The Philippine embassy in Australia recognized Filipina chef-instructor Michelin Galang-Dapo, the dessert innovator behind the classic Pinoy “dirty” ice cream in Sydney, as a most exceptional Filipino woman in the country.
To commemorate the 75th anniversary of the establishment of diplomatic relations between the two nations, the embassy has partnered with the overseas office of the Philippine Department of Tourism.
The collaboration resulted in an e-book titled “Today’s Filipino Australian Women,” which highlights the excellence of Filipino ladies in their respective fields and their crucial roles in nurturing the friendship between the two states.
The publication acknowledges the contribution of Galang-Dapo in bringing the flavors of the Filipino childhood favorite to the Australian market. She studied culinary at the School of Hotel, Restaurant and Institution Management of the De La Salle-College of Saint Benilde Manila and Le Cordon Bleu Sydney, and has years of working experience in five-star hotels and restaurants.
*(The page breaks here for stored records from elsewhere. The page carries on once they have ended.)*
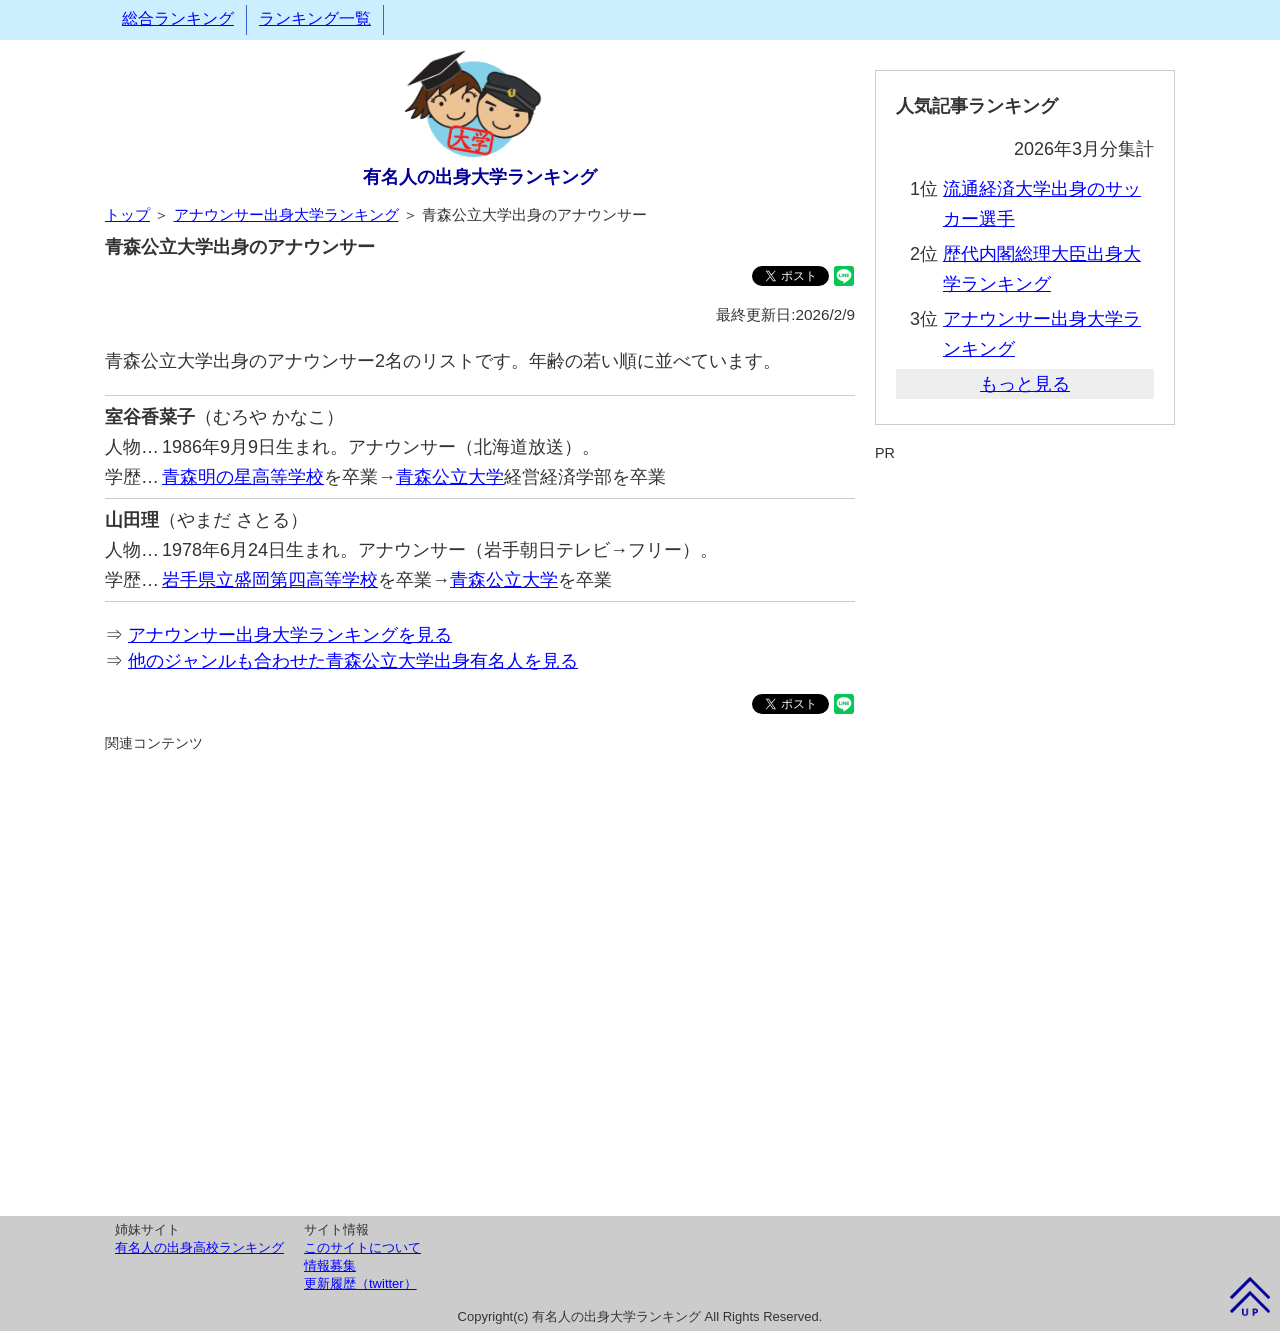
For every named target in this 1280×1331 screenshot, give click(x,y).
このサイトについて (362, 1247)
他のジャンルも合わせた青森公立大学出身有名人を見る (353, 661)
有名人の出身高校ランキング (199, 1247)
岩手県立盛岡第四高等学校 (270, 580)
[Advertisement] (480, 981)
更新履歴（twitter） (360, 1283)
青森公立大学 (450, 477)
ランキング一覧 (315, 18)
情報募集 (330, 1265)
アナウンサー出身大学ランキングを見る (290, 635)
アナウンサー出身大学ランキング (286, 214)
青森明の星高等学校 (243, 477)
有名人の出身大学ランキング (480, 177)
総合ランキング (178, 18)
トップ (127, 214)
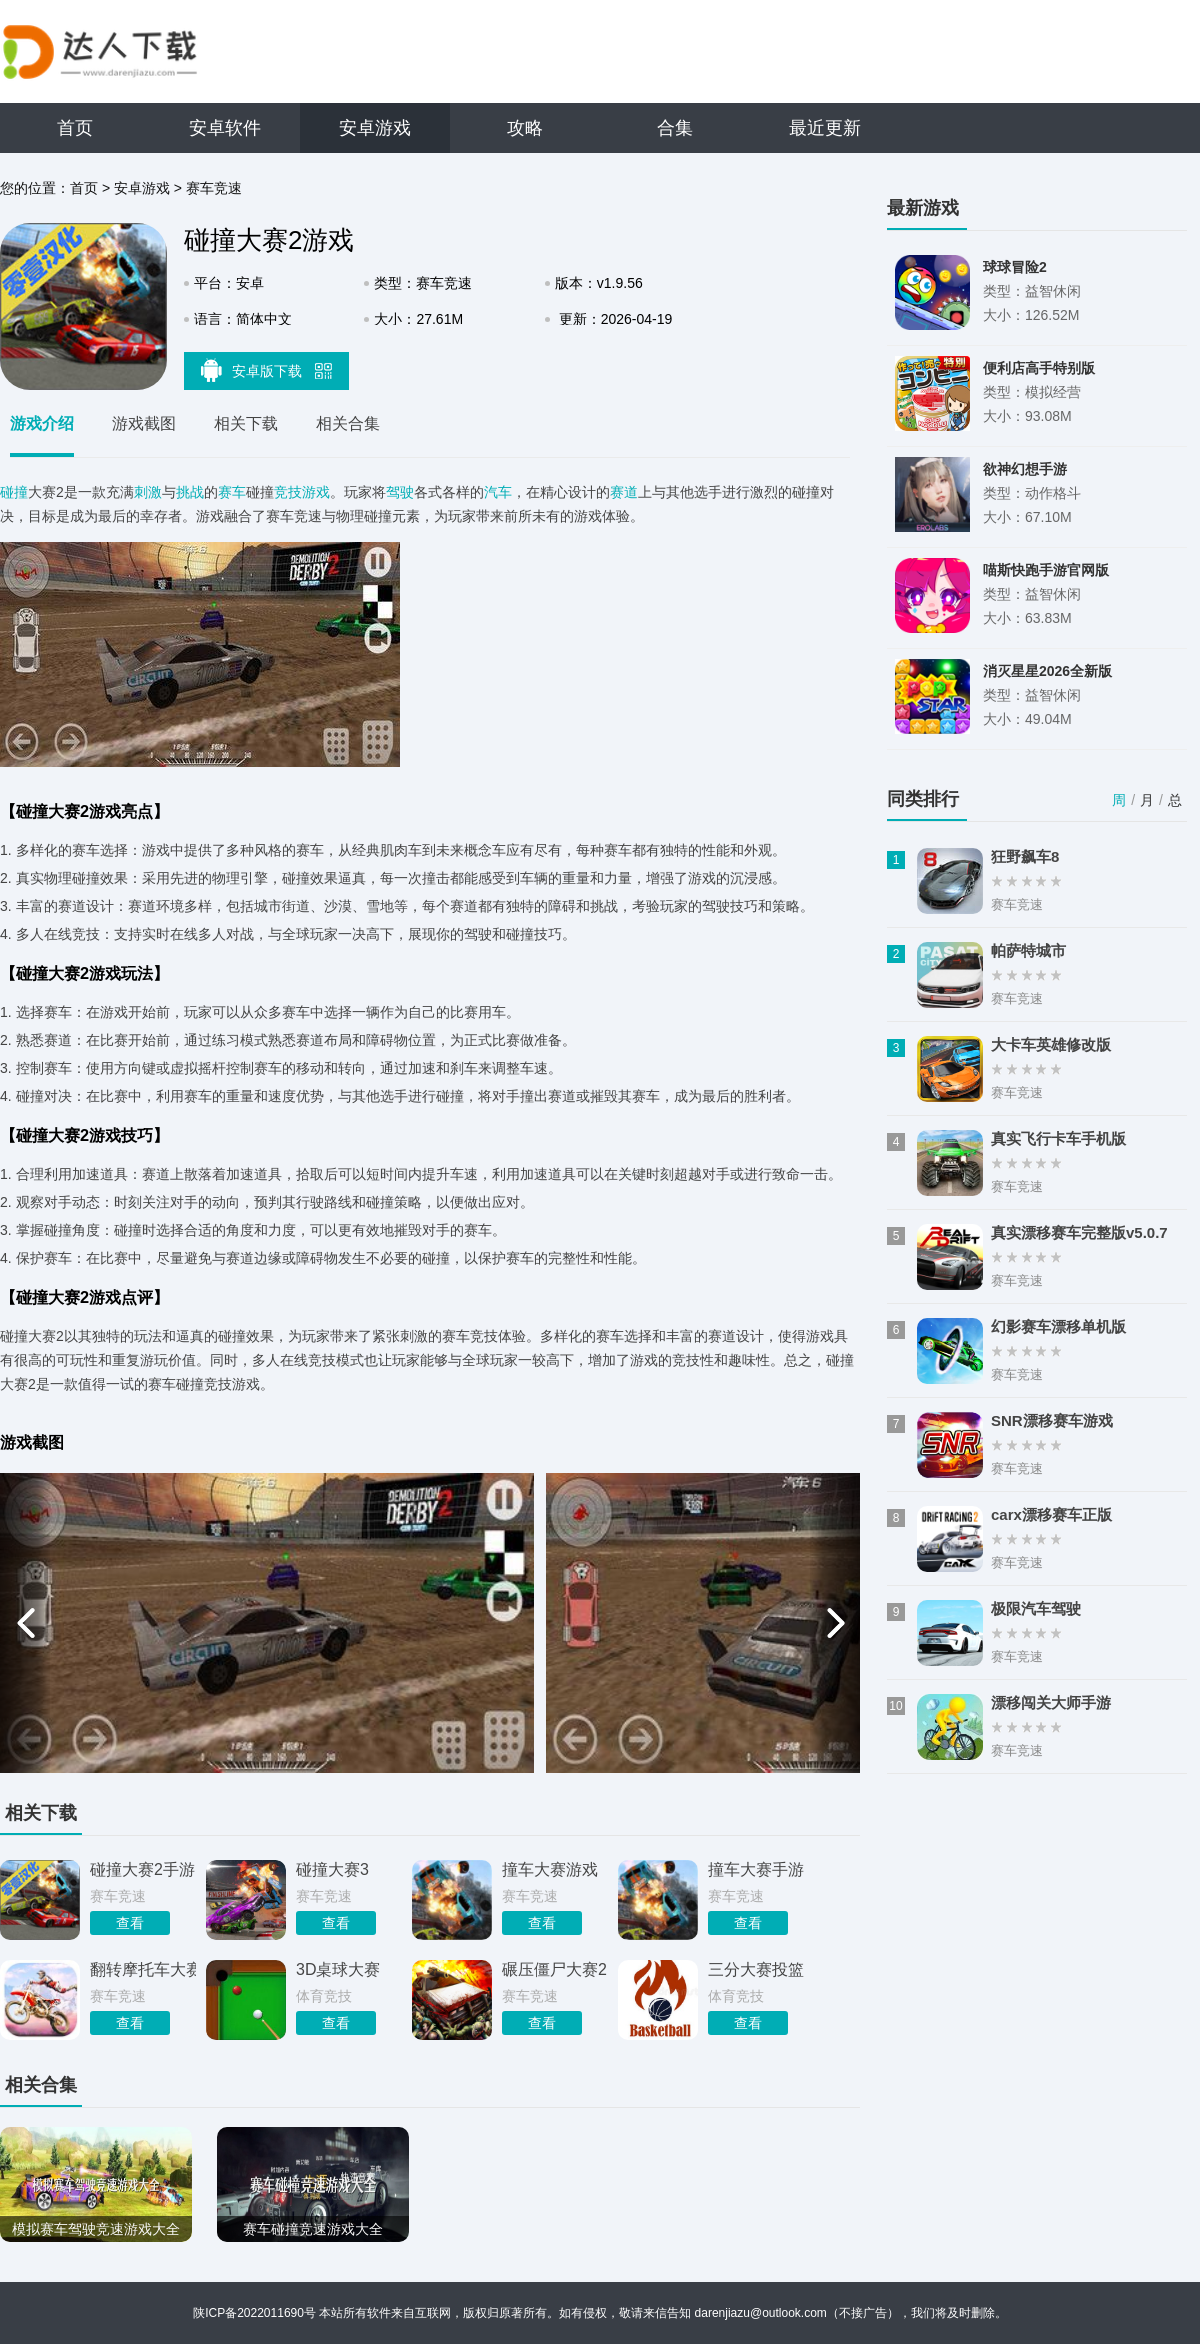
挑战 (190, 492)
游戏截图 (144, 423)
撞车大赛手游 (756, 1869)
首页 (75, 128)
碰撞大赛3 (332, 1869)
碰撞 (14, 492)
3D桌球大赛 (338, 1969)
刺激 (148, 492)
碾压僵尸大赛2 (554, 1969)
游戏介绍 (42, 423)
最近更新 (825, 128)
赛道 (624, 492)
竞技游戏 (302, 492)
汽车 (498, 492)
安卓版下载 (267, 370)
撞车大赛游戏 (550, 1869)
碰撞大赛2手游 (142, 1869)
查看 (130, 1923)
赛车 (232, 492)
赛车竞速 (214, 188)
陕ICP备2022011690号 (254, 2313)
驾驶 (400, 492)
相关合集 (348, 423)
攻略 (525, 128)
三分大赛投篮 (756, 1969)
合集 (675, 128)
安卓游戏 (375, 128)
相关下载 (246, 423)
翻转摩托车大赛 (143, 1969)
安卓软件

She learned how to create gelato from scratch during her stint in an Italian restaurant in Metro Manila. After settling in Australia, together with her chef husband Chester Dapo, they launched in 2019 the ice cream brand Manila St., with the main goal of elevating the Pinoy dessert into a “super premium grade” product.
Manila St. first released Ube Halaya (purple yam) and Cheese Milk before adding Tablea Chocolate, White Chocolate and Salted Egg de Leche in their selections.
They only use specially imported authentic ingredients: ube from Davao; cheese from New Zealand; and milk and cream supplies from a trusted dairy farm in New South Wales. The chocolates are sourced from Auro Chocolate, an internationally awarded tree-to-bar sustainable Filipino brand.
Manila St. has found a following in both Sydney-based kababayan longing for a nostalgic taste of home, and locals who found comfort in Filipino flavors.